Using DynaPDF parser to find characters

Please check out the DynaPDFParserMBS class in MBS Xojo DynaPDF Plugin. This class allows you to:

  • Parse a page
  • Extract text
  • Find text
  • Replace text
  • Find characters
  • Delete text
  • Write changes back to page

You can limit the search to a part of the page or the whole page and use various options like whether the text search is case insensitive.

Today we want to show you how you can identify the exact position of any character in a PDF. Like this picture where we show all characters with a box, even for mirrored or rotated text:

Let us show the code for this. You may review the example project Text Positions with parser and see where we load the PDF. Once it is loaded, we initialize the DynaPDFParserMBS object. We use the kstMatchAlways here to have it not look for a particular text, but to report the position of every character:

	// now do search and replace
	Dim Parser As New DynaPDFParserMBS(p)
	Dim area As DynaPDFRectMBS = Nil // whole page
	Dim SearchType As Integer = DynaPDFParserMBS.kstMatchAlways
	Dim ContentParsingFlags As Integer = DynaPDFParserMBS.kcpfEnableTextSelection
	
	If parser.ParsePage(1, ContentParsingFlags) Then
		Dim index As Integer = 0
		
		Dim found As Boolean = Parser.FindText(area, SearchType, "")
		While found
			
			Dim r As DynaPDFRectMBS = parser.SelBBox
			Dim t As New PDFText
			t.Text = parser.SelText
			t.rect = r
			t.index = index
			t.points = parser.SelBBox2
			
			texts.Append t
			index = index + 1
			
			found = Parser.FindText(area, SearchType, "", True)
		Wend	
	End If

The loop runs while we have more text. For each character, we get the selection text and the bounding box as an array of points. You can of course just get the rectangle, but that won’t handle rotated text. We continue the loop with calling FindText again and passing true to continue search.
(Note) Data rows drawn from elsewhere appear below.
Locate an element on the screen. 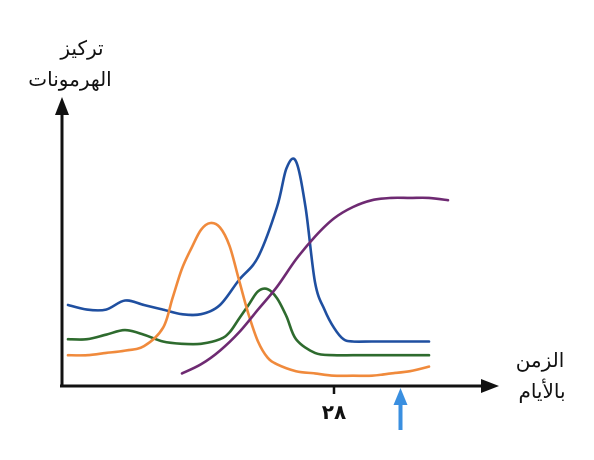 The height and width of the screenshot is (460, 594). x-axis-label-line1: الزمن is located at coordinates (540, 360).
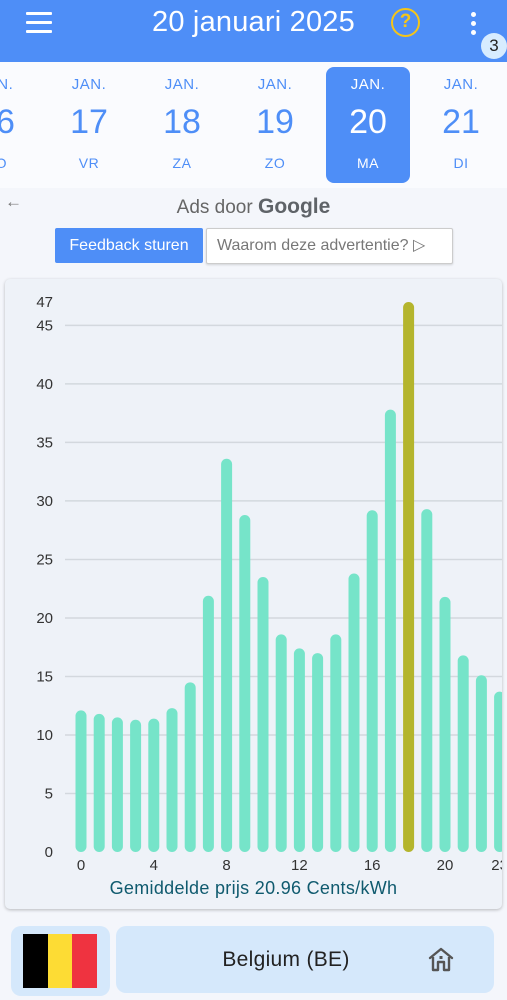 The width and height of the screenshot is (507, 1000). I want to click on day-item: JAN. 21 DI, so click(461, 125).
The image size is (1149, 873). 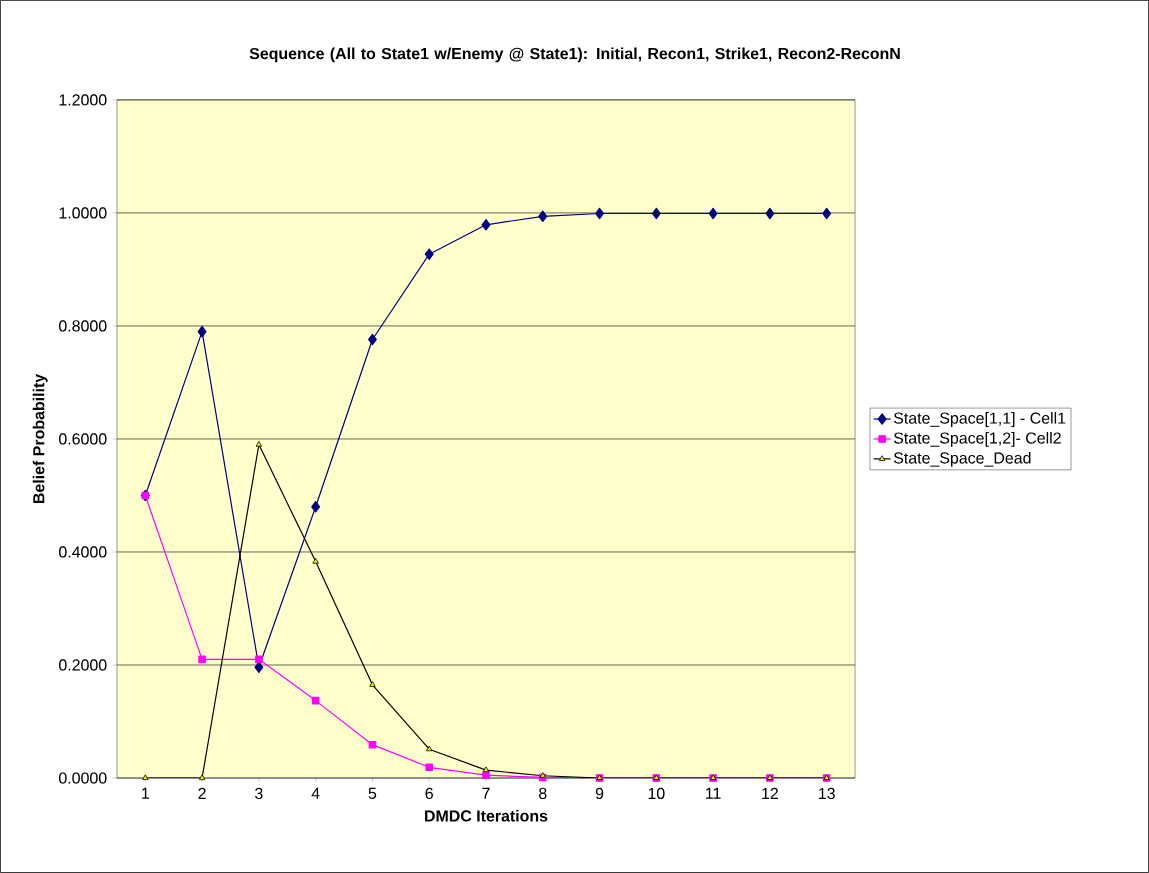 What do you see at coordinates (827, 794) in the screenshot?
I see `x-tick-label: 13` at bounding box center [827, 794].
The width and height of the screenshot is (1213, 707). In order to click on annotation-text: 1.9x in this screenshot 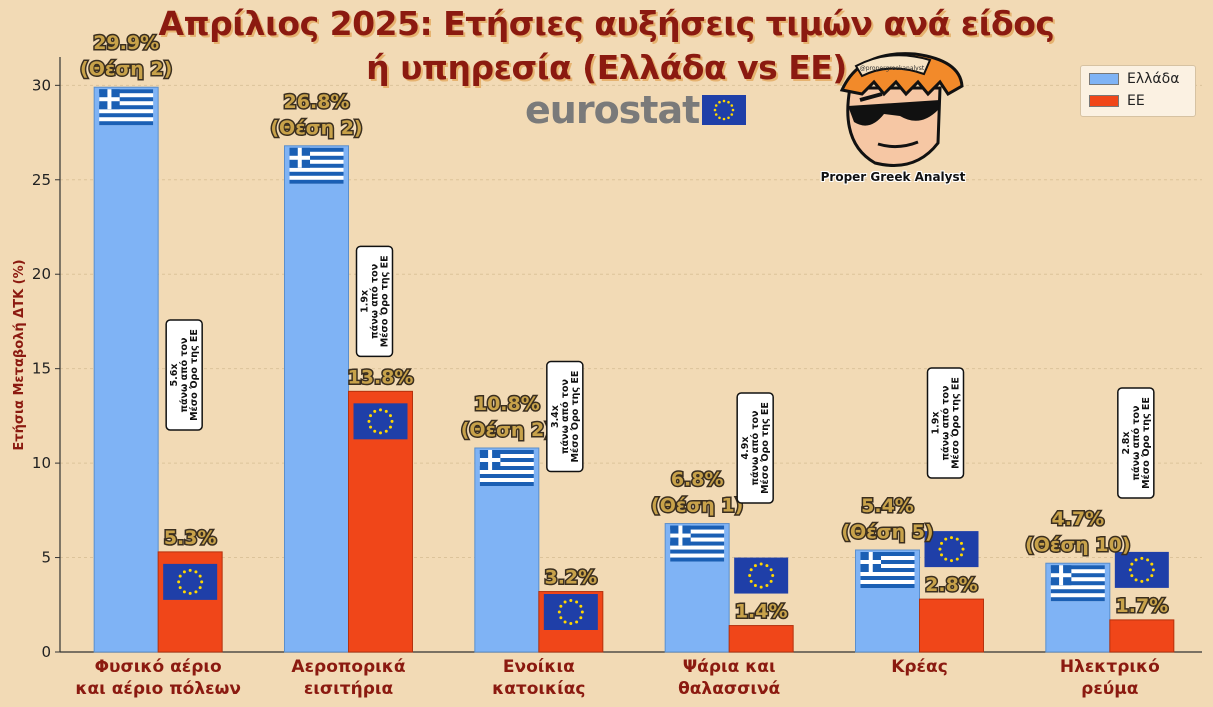, I will do `click(366, 302)`.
In the paint event of the window, we draw the PDF page first. Then we loop over the found text pieces and show each character surrounded with the box drawn from the points we got:

	For Each t As PDFText In texts
		Dim points() As DynaPDFPointMBS = t.points
			
		g.ForeColor = &c00FF00
		g.DrawLine points(0).X * factor, points(0).Y * factor, points(1).X * factor, points(1).Y * factor
		g.DrawLine points(1).X * factor, points(1).Y * factor, points(2).X * factor, points(2).Y * factor
		g.DrawLine points(2).X * factor, points(2).Y * factor, points(3).X * factor, points(3).Y * factor
		g.DrawLine points(3).X * factor, points(3).Y * factor, points(0).X * factor, points(0).Y * factor	
	next

As shown you can know from each character where it is. You may use DeleteText function to precisely cut text and remove individual characters from the PDF page. Or annotate the PDF page. Like you could add WebLinks to specific words once you know the surrounding rectangle.

Please try the example project and let us know what questions you have. The recent addition of SelBBOx2 and SelText properties in v24.1 are based on customers asking for them.

Bonjour Christian,

Is there the possibility to parse also vectorial objects?

Yes, you can use DynaPDFParseInterfaceMBS class to get all kind of drawing commands as events.